SK: I have a website sukahnreadnow.com and it’s much bigger than it used to be because I’m now making animated videos for free and I have placed them on YouTube for free, I am so interested in making sure that children or even grown-ups learn to read that I am giving stuff away in the hopes that maybe someday the public schools will insist that the videos can be used to teach reading. My caption is “Will 2 minutes a day make a reading problem go away,” and if all your suffering from is reading accuracy and you watch the videos ,yes you will learn how to read, but you need to practice because knowing how and being able to do it well are two different things but at least you would have the instruction, so last year I did 10 animated videos on reading and this year so far I’ve completed 7 animated videos on spelling and I’m also doing something else that’s free and that’s my blog which is available on my website on Reddit, on Facebook, and on Twitter. I’m doing three different things. One is really fun for me.
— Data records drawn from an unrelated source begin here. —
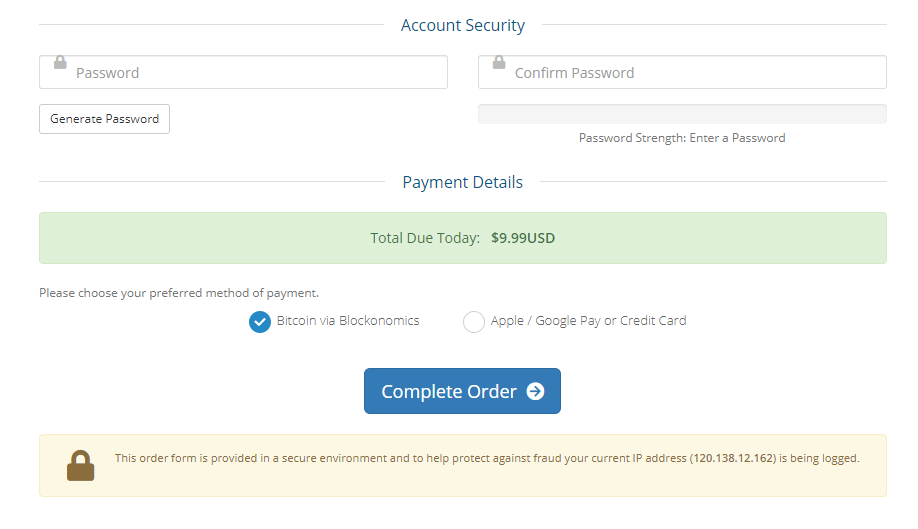The width and height of the screenshot is (918, 529).
Task: Click the arrow icon on Complete Order
Action: point(536,391)
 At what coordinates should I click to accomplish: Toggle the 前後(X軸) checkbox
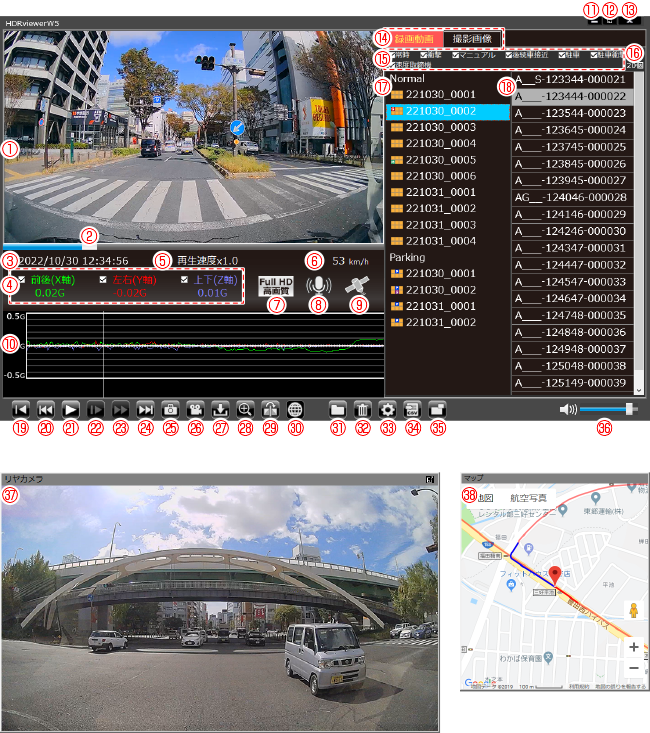point(22,280)
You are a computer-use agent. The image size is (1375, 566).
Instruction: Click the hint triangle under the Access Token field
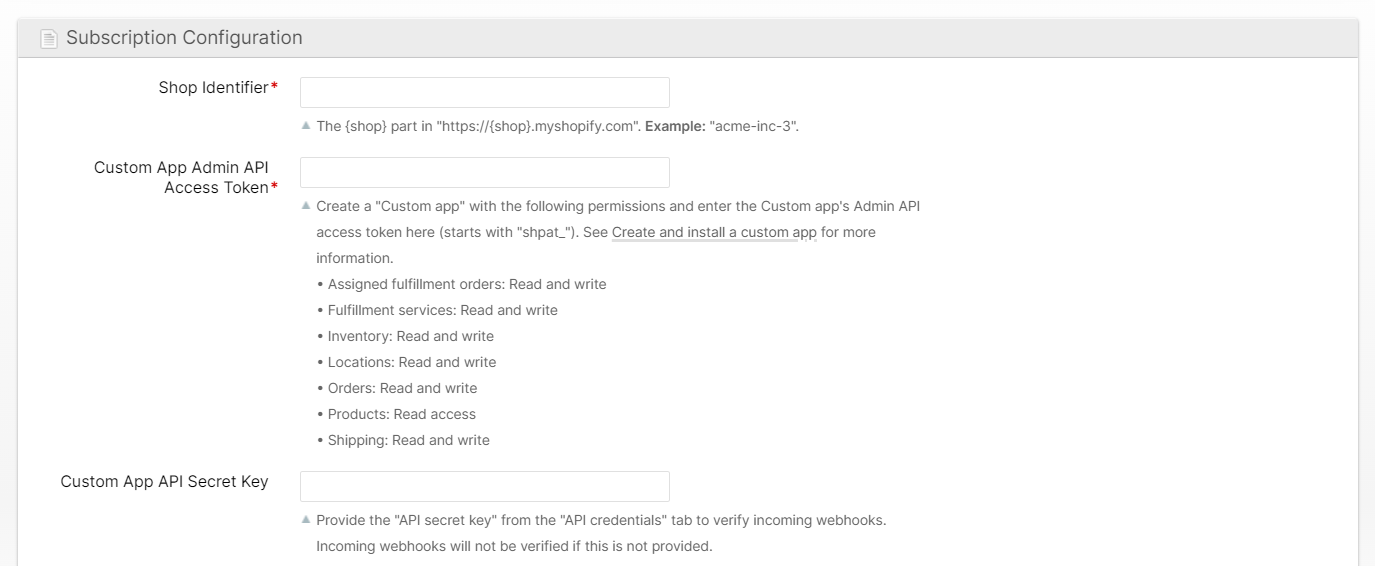click(306, 206)
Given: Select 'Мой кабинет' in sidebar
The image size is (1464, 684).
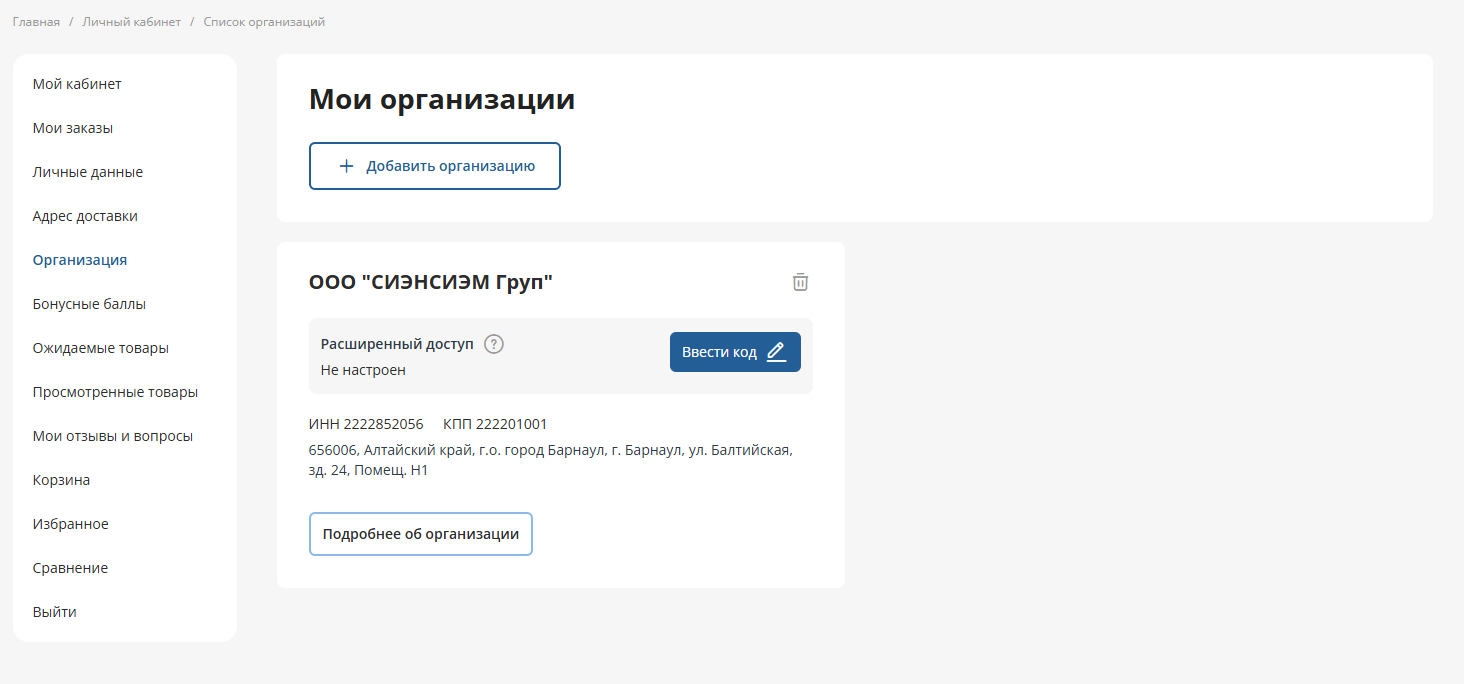Looking at the screenshot, I should pyautogui.click(x=77, y=84).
I’m doing spelling cuz people always want hot tips on spelling, I’m doing homonyms because they always have to struggle with words that are similar like the three different there’s, but I have a following now for grammar which is one of my passions because I’m interested in writing skills and I’ve done blogs on action verbs avoid mistakes, everyone loves adverbs, next week I will be publishing “Who, Whom, Who’s, Which do You Choose,” and I find them very popular I get about 200 hits the first day I publish.

HR: Wow that’s impressive .

SK: So, there are people out there who want to learn if I can make it easy to learn and kind of appealing, so I’m proud of the fact that those are free and that anybody can learn from them, as for learning more about me, my website shows all of my Publications and I now have seven and I first published in 2013.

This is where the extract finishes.